The Philadelphia Temperance Society was led not by ministers, as most other temperance societies were, but by doctors who were primarily concerned with the health effects of consuming alcohol.  Moving in that company, Graham may have met two of the other fathers of American vegetarianism: William Metcalfe, an English minister who established a vegetarian church in Philadelphia, and William A. Alcott, a Philadelphia doctor who wrote extensively about vegetarianism and wrote the first American vegetarian cookbook.  Graham taught himself about physiology and apparently arrived at his own conclusion that meat was just as much an expression of and spur to gluttony as alcohol was, that they corrupted both the body and soul of individuals and harmed families and society.  His belief was influenced by the book Treatise on Physiology by François-Joseph-Victor Broussais, published in Philadelphia in 1826, that claimed what people ate had enormous influence on their health. Graham's interest was also captured by the books written by the German chemist, Friedrich Accum, called Treatise on Adulteration of Foods, and Culinary Poisons, in which he denounced the use of chemical additives in food and especially in bread, and Treatise on the Art of Making Good and Wholesome Bread. Wheat flour at that time was often doctored to hide odors from spoilage, to extend it, and to whiten it, and bread was made from very finely ground flour (which Graham viewed as "tortured") and brewers yeast (used to make beer).

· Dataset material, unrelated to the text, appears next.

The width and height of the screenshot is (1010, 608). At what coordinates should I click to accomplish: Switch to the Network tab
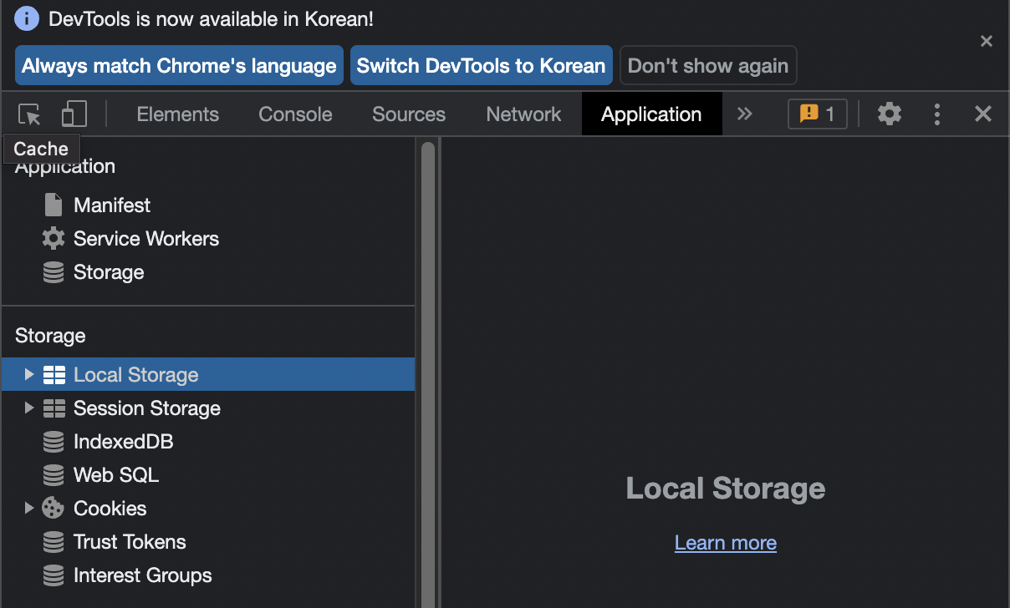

Like other members of the temperance movement, Graham viewed physical pleasure and especially sexual stimulation with suspicion, as things that excited lust leading to behavior that harmed individuals, families, and societies.  Graham was strongly influenced by the Bible and Christian theology in his own idiosyncratic way. He believed that people should eat only plants, like Adam and Eve in the Garden of Eden, and believed that plague and illness were caused by living in ways that ignored natural law. He urged people to remain calm, and not allow worry or lust to shake them from living rightly – perhaps one of the first people to claim that stress causes disease.

From these views, Graham created a theology and diet aimed at keeping individuals, families, and society pure and healthy – drinking pure water and eating a vegetarian diet anchored by bread made at home from flour coarsely ground at home so that it remained wholesome and natural, containing no added spices or other "stimulants" and a rigorous lifestyle that included sleeping on hard beds and avoiding warm baths.  The regimen has been described as an early example of preventive medicine. The emphasis on milling and baking at home was part of his vision of America in which women remained at home and nursed their families into health and maintained them there, as his wife had done for him.  Graham believed that adhering to such diet would prevent people from having impure thoughts and in turn would stop masturbation (thought by Graham to be a catalyst for blindness and early death).  His piece On Self-Pollution, published in 1834, contributed to the masturbation scare in antebellum America.  He believed youthful masturbation was dangerous to children's health because of the immaturity of their reproductive organs.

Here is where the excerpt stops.